On Thursday, the government filed a “Major Fact Change Notice” informing Judge that the USCCB’s contract was terminated and therefore its claim should now be considered a contractual dispute and should be heard in the federal claims court. Government lawyer Joseph Carilli doubled that position at a hearing Friday. “This harm is about money, they want to be reimbursed. It’s about money,” he said.

The organization said it was about its mission and argued that the judge should still take action.
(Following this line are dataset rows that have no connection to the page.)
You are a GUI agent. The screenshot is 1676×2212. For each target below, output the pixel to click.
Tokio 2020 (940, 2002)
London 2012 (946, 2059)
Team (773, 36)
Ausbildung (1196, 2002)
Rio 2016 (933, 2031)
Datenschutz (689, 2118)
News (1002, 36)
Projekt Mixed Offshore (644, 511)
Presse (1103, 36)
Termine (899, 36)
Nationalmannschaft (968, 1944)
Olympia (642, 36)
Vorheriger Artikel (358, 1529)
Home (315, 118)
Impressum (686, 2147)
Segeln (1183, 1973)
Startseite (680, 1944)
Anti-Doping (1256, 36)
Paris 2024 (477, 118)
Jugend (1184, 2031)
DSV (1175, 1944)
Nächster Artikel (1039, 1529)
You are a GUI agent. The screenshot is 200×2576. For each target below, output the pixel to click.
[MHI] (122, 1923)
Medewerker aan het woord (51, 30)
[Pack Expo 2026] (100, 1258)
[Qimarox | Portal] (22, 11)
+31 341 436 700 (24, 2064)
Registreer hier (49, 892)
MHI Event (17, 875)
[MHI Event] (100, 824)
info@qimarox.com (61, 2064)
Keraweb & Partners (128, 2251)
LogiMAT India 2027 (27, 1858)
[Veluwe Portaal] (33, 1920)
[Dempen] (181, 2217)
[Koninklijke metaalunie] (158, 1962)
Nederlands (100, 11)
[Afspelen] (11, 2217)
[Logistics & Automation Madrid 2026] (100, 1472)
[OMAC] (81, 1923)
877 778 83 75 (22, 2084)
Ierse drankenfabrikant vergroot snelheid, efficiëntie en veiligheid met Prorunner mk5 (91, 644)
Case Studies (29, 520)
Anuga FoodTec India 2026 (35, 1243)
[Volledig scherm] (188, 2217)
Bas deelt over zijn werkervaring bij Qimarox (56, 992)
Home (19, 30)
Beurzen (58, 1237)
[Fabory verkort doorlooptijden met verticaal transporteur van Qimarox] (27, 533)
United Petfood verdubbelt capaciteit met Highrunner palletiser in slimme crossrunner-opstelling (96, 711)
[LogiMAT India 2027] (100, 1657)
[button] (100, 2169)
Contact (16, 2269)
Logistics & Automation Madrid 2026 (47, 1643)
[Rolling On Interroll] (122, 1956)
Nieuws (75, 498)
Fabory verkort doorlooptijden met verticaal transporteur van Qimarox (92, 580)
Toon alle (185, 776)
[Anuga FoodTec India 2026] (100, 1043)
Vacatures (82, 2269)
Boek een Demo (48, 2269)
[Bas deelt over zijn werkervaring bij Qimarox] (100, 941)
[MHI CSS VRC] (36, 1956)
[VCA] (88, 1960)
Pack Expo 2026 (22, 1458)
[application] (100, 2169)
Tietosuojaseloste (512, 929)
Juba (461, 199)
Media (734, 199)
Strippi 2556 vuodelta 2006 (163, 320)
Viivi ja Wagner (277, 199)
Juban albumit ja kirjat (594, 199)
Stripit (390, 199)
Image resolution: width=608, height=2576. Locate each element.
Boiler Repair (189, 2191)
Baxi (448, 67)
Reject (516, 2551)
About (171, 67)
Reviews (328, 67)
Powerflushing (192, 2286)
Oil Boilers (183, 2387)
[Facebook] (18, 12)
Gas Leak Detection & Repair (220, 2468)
It’s in a Register.

More restrictions

A federal judge in Maryland released Temporary restriction order Unless OPM and the Ministry of Education allow it to work with Elon Musk personnel Ministry of Government Efficiency By accessing records with sensitive personal information.

this Order U.S. District Court Judge Deborah Board of Directors follows a similar ruling last week No access except tickets Records in the Ministry of Finance.

The board found that plaintiffs in cases, including members of several major unions, indicated that the education department and OPM “may have violated the Privacy Act and disclosed their personal information to the Doge branch without their consent.”

“The Doge branch has been granted access to the access record system, which contains some of the most sensitive data of the plaintiffs – Social Security Number, Date of Birth, Family Residence, Income and Assets, Citizenship and Disability Status – and their access to this personal information is underway,” the judge wrote. “There is no reason to believe that their access to this information will end at any time soon because the government believes that their access is appropriate.”

In another case involving Doge access to Department of Labor data, a federal judge from DC ordered Doge officials to provide documents and Testify under oath Regarding the office’s actions, the judge described it as “opacity”.

Ice is forbidden to some chapels

In Maryland, a federal judge issued an order Restricted immigration raids In or near a chapel owned by a group of religious organizations, lawsuits have challenged a new policy to allow such raids.

Previous policies have been in effect since the early 1990s, protecting “sensitive locations” such as immigration enforcement in unspecified churches.

this Order U.S. District Court Judge Theodore Chuang only applies to submitted religious organizations Suit.

Federal funding ban freezes

A federal judge in Washington released Tuesday Preliminary ban Unless the government restores federal funds directed by the Office of Management and Budget, this has caused chaos and confusion nationwide.

“Many organizations have to take desperate measures to keep things running,” wrote Judge Loren Alikhan. “The suspension provides critical plans for the public for children, the elderly and everyone in serious danger. Because the public’s interest in the trillions of dollars without arbitrary freezing will not be exaggerated, the plaintiffs are taking their burden here,” he said. She wrote.

The OMB directive was later cancelled, but the White House said at the time it was “Not revoked Federal funds are frozen. ”

Alikhan and a federal judge in Rhode Island both issued a restraining order that prevented the freeze from taking effect. Rhode Island Judge John J. McConnell has not ruled on a motion to file a preliminary injunction in such a situation.

The second court of appeals lost to Trump’s right to birth citizen order

for The second time in a weekFederal Court of Appeals Judges Panel Takes Justice Department’s Attempt to Implement President Donald Trump’s Enforcement Order Caused Restricted birthright citizenship.

The government has sought a lower court decision prohibiting the order from taking effect on appeal.

The U.S. Court of Appeals for the Fourth Circuit denies ruling Friday. The three-judge panel ruling said: “We joined the Ninth Circuit and found that the government did not make a ‘strong statement’ to show that its argument is “very likely to be successful.”

Trump’s order is intended to limit at least one person who is a U.S. citizen or permanent resident to reproductive citizenship. There are at least three judges Prevent The directive found it violated the 14th Amendment to the United States Constitution.